Extracted records:
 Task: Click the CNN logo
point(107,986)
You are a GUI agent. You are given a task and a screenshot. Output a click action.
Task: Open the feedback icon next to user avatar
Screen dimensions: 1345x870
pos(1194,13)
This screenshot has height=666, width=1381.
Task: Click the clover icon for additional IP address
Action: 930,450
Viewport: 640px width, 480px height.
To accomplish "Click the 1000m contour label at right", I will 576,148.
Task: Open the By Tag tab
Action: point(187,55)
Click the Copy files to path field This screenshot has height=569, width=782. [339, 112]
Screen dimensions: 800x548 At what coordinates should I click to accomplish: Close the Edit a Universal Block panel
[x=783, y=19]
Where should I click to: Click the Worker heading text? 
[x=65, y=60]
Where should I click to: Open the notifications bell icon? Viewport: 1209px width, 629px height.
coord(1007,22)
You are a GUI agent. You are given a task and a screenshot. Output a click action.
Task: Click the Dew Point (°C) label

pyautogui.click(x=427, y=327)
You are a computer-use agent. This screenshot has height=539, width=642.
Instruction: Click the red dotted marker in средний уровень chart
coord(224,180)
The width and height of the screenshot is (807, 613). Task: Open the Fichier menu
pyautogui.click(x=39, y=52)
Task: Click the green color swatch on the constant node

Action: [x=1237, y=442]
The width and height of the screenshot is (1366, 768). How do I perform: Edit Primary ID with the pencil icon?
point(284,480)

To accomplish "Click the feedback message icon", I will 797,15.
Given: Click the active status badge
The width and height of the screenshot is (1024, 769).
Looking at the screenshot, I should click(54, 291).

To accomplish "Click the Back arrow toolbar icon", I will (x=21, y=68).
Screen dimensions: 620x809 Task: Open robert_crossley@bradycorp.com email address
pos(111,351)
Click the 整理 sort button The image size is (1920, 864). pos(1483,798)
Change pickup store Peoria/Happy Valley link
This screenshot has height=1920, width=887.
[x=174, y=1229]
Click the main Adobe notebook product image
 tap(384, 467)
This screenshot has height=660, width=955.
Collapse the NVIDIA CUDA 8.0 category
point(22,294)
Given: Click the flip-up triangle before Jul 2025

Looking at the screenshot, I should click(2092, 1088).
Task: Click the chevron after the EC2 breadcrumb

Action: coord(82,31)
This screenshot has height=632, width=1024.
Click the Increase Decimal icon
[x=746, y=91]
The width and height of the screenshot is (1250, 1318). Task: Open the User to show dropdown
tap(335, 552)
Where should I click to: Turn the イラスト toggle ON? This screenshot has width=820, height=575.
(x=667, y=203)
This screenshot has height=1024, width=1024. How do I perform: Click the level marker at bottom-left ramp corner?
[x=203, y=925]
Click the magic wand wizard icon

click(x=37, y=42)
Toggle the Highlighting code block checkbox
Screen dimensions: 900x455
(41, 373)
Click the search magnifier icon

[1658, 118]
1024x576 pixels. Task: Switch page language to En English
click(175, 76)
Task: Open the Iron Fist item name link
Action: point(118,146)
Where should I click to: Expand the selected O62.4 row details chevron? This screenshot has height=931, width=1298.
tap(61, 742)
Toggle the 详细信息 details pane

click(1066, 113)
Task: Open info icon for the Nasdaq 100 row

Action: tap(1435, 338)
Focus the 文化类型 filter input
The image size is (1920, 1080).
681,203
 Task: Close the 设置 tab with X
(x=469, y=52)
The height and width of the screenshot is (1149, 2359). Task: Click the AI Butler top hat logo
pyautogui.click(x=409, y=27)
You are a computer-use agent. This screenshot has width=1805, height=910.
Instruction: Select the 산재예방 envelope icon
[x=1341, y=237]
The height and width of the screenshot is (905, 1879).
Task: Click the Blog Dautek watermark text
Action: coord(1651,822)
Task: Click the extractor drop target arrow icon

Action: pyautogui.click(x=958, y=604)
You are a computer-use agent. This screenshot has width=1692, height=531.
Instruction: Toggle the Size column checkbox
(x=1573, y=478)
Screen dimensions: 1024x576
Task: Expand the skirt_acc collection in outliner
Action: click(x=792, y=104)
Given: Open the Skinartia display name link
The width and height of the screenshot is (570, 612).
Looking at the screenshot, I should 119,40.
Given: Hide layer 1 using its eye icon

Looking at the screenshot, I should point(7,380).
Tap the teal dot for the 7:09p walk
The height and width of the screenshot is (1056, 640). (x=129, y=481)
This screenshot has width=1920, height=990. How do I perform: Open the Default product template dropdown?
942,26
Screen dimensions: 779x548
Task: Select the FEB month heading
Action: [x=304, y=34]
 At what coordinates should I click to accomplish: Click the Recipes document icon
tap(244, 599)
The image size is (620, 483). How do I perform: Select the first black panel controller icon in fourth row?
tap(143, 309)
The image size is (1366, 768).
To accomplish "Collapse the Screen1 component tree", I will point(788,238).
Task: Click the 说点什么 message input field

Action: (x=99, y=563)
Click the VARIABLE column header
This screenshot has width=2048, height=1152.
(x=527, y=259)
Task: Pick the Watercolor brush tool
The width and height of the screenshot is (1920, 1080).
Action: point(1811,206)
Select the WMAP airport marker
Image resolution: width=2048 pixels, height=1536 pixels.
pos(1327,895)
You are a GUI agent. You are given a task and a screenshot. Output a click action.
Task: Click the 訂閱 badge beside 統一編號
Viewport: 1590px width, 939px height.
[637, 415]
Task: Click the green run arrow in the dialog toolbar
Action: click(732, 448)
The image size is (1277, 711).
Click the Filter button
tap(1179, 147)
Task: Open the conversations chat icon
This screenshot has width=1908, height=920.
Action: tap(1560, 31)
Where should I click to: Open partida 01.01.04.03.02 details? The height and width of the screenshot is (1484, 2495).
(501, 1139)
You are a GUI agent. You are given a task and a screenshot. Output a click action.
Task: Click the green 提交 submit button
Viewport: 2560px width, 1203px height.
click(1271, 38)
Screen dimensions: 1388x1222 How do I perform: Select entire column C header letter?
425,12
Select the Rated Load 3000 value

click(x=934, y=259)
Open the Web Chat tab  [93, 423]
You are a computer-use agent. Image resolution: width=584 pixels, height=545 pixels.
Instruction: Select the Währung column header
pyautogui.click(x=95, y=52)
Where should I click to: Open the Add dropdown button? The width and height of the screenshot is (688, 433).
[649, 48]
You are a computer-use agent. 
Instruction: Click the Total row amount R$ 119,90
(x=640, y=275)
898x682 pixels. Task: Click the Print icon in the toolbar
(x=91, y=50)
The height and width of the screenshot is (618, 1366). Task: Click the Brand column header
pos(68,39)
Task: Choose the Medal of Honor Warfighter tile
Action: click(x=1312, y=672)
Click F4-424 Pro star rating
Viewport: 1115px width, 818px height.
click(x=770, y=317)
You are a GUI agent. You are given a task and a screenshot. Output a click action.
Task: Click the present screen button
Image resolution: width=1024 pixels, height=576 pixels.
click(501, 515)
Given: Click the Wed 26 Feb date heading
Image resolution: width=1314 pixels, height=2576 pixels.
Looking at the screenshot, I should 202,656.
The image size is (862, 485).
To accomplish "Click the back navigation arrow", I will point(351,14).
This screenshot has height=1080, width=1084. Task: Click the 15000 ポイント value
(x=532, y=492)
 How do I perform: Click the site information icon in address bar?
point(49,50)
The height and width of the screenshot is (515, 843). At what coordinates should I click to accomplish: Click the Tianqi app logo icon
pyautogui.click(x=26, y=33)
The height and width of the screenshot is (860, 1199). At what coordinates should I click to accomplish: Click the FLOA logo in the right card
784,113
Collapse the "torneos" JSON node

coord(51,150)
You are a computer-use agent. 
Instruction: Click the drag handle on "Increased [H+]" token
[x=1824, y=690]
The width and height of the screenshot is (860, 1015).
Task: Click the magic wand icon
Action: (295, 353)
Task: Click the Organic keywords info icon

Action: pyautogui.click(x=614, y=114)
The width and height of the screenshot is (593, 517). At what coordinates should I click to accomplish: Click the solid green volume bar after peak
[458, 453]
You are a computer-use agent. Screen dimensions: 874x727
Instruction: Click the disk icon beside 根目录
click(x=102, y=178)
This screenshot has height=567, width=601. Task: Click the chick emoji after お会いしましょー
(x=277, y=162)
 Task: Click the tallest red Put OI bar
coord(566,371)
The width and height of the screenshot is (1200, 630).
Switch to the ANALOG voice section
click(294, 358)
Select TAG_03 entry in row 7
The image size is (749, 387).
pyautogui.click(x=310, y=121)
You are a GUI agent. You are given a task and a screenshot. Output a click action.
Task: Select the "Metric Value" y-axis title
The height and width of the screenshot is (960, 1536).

**EXERCISE BRIEF**
Find each line in the material above that contains the string "heading", matching case exactly, and copy those lines.

**EXERCISE OUTPUT**
Where should I click to: Click the Worker heading text? 
Task: Select the FEB month heading
Given: Click the Wed 26 Feb date heading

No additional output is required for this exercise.